RECORDS FOR THE TASK:
_ _ _ _ _
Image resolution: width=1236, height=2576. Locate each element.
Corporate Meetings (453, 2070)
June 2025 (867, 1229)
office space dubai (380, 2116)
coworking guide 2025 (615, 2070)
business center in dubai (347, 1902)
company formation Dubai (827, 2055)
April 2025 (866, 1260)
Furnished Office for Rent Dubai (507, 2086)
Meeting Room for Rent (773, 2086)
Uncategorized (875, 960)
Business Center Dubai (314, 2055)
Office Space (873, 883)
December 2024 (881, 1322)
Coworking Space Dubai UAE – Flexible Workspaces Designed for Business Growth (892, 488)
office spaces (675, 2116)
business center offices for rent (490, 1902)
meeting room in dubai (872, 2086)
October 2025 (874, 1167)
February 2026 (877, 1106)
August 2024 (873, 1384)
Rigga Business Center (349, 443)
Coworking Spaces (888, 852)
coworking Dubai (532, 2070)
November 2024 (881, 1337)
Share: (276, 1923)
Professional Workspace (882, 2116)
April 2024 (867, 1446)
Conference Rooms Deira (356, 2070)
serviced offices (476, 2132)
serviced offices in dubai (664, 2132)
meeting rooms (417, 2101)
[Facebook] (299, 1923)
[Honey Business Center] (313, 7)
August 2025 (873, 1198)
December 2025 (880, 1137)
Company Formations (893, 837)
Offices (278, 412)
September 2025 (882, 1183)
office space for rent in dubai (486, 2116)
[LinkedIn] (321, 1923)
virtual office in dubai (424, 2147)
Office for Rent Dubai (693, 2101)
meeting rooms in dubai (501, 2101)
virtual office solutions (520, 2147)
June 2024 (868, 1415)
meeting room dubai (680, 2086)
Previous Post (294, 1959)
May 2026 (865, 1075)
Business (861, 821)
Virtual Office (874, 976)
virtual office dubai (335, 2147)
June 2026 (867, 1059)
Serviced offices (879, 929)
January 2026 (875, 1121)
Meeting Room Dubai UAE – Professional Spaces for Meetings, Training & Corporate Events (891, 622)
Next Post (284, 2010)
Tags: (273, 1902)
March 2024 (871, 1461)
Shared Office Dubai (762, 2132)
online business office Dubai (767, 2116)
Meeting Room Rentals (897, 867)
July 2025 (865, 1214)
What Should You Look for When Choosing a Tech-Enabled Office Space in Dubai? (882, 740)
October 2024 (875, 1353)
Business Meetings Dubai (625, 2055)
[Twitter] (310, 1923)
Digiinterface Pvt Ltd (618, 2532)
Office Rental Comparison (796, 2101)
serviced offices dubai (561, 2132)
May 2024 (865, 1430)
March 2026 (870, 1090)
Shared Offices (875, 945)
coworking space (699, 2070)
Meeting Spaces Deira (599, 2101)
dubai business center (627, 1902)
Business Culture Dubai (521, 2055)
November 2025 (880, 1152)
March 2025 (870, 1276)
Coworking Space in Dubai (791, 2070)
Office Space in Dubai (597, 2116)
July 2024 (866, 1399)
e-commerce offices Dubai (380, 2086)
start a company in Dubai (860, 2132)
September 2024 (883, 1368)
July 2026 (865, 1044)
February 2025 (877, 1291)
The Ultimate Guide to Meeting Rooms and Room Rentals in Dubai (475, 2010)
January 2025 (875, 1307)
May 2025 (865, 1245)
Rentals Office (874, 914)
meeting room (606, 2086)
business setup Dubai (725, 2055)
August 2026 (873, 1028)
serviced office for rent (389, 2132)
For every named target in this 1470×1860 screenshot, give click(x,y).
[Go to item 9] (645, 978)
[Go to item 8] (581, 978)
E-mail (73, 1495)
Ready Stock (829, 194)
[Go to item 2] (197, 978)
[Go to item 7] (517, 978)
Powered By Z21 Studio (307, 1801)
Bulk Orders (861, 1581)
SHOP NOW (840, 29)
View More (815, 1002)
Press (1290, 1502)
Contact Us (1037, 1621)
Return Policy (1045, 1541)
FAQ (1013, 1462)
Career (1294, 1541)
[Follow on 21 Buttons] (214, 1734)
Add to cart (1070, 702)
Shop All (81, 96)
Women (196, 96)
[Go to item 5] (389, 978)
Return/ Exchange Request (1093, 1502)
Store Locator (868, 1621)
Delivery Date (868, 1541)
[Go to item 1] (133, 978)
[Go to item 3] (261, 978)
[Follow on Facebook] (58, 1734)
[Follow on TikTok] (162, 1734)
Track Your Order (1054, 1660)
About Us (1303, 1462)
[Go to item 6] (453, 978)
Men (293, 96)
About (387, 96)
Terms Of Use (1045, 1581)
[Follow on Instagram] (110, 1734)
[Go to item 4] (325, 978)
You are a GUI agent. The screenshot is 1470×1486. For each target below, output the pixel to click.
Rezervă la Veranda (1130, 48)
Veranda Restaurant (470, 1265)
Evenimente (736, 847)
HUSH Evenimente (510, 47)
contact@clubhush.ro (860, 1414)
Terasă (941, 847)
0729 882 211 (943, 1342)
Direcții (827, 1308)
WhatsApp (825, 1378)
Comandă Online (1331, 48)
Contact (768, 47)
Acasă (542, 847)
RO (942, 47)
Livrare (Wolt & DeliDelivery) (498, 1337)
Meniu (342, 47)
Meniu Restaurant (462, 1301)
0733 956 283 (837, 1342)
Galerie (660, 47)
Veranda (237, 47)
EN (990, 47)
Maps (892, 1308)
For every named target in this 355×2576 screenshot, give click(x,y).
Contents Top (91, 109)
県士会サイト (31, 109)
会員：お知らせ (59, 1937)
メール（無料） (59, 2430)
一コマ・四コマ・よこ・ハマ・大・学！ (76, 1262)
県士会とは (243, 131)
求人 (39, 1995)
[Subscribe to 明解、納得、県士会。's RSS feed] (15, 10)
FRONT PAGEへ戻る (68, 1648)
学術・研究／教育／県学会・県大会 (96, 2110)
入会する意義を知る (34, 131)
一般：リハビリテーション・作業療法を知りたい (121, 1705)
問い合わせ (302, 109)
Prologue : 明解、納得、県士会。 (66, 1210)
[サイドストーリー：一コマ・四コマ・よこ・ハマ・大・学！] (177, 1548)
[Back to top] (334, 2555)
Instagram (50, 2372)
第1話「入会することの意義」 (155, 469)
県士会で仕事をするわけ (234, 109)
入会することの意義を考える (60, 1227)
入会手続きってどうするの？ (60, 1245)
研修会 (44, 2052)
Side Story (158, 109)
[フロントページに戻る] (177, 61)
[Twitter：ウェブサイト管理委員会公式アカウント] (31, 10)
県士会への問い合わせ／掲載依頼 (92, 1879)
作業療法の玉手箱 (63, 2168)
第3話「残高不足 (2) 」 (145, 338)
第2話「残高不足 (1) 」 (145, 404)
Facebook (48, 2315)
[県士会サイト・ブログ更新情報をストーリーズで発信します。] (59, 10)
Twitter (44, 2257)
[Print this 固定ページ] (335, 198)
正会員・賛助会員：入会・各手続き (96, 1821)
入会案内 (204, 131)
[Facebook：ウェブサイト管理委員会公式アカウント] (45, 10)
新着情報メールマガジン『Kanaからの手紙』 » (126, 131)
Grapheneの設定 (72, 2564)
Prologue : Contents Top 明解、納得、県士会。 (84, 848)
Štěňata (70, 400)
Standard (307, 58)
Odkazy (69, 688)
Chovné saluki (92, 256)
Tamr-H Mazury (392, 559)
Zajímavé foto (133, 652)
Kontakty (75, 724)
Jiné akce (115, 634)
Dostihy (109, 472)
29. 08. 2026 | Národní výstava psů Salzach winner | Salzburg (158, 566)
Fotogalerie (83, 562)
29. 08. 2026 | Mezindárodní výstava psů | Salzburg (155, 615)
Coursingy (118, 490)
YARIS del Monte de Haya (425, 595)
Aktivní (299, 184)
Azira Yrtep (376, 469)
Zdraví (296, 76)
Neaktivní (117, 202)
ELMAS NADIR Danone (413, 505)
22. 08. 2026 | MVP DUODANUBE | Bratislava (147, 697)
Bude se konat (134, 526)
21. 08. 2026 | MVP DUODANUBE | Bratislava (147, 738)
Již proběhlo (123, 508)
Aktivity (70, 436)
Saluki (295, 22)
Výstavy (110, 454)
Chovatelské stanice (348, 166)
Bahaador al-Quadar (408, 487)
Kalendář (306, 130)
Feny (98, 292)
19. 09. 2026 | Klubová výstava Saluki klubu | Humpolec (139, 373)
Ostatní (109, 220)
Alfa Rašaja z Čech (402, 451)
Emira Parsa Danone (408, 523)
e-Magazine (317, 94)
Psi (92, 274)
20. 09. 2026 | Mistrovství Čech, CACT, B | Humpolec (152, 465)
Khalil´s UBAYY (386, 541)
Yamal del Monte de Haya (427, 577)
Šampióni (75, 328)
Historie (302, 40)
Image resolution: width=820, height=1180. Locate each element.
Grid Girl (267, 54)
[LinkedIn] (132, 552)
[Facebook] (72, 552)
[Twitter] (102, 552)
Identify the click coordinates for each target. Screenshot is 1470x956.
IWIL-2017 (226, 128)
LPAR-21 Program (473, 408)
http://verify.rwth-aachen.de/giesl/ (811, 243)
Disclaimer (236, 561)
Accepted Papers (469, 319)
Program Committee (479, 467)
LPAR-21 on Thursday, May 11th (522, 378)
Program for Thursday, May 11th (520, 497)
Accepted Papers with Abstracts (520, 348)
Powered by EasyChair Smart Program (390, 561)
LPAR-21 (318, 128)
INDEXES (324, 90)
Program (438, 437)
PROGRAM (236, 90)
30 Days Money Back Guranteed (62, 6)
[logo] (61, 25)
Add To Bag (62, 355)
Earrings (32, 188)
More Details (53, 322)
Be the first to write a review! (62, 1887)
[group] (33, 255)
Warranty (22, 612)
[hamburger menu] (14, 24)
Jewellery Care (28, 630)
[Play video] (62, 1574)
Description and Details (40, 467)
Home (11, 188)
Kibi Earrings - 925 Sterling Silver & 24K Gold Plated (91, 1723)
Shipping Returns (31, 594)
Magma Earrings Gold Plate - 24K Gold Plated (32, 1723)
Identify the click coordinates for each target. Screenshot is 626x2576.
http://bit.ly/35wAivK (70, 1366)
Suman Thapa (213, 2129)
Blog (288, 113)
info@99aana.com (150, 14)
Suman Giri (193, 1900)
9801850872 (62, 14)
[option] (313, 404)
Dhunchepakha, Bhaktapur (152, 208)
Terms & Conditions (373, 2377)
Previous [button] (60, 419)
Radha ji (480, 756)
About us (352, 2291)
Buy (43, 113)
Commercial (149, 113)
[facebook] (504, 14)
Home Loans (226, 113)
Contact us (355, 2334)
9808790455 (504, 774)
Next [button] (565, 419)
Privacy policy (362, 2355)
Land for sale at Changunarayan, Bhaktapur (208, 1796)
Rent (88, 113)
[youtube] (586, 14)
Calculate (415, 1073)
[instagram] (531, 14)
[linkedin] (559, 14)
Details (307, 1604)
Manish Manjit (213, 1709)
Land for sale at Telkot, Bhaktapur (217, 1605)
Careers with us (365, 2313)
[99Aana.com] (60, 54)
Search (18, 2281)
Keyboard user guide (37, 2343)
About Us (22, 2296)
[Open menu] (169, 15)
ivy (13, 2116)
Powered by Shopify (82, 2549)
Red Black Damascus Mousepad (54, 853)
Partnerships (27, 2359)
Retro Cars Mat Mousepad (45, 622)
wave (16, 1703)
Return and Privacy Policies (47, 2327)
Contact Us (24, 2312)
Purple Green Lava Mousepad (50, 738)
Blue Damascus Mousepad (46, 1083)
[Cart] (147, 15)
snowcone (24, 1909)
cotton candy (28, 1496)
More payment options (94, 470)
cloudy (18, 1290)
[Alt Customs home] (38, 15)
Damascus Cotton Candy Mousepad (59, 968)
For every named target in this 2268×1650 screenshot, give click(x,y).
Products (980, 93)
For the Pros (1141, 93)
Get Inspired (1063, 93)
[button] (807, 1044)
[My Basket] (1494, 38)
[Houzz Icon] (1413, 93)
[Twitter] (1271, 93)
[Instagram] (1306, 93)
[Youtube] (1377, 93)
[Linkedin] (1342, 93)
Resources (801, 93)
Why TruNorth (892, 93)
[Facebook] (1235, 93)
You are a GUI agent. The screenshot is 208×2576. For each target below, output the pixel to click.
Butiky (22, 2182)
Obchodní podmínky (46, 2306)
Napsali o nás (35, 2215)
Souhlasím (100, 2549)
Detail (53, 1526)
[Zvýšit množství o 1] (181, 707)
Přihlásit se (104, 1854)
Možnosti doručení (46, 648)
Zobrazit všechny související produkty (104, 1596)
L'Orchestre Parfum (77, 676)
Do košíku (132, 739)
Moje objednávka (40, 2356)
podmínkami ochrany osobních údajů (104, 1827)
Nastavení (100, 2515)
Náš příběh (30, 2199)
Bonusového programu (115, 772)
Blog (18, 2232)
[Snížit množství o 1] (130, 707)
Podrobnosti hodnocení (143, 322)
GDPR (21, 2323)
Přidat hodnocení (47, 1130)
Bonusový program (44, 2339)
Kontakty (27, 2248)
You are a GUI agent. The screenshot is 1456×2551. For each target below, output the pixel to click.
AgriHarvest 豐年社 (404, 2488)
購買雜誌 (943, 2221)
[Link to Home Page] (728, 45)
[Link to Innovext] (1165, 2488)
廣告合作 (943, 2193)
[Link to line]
_ _ _ _ _
TASK BRIEF:
Which lines above hold the string "Land"? Please copy all of them.

RESPONSE BELOW:
Land for sale at Changunarayan, Bhaktapur (208, 1796)
Land for sale at Telkot, Bhaktapur (217, 1605)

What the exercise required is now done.